START Entries supplied
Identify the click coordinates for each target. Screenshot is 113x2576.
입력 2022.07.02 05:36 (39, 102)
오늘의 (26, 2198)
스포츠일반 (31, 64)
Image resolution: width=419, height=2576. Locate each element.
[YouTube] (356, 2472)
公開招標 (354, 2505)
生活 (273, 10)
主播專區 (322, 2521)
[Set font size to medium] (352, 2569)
END Entries supplied
**Instructions for the task**
Whenever a line in the material above holds the string "each", copy that line in full.

**Expected answer**
Identify the click coordinates for each target. Screenshot is 113x2576.
Image resolution: width=419, height=2576. Locate each element.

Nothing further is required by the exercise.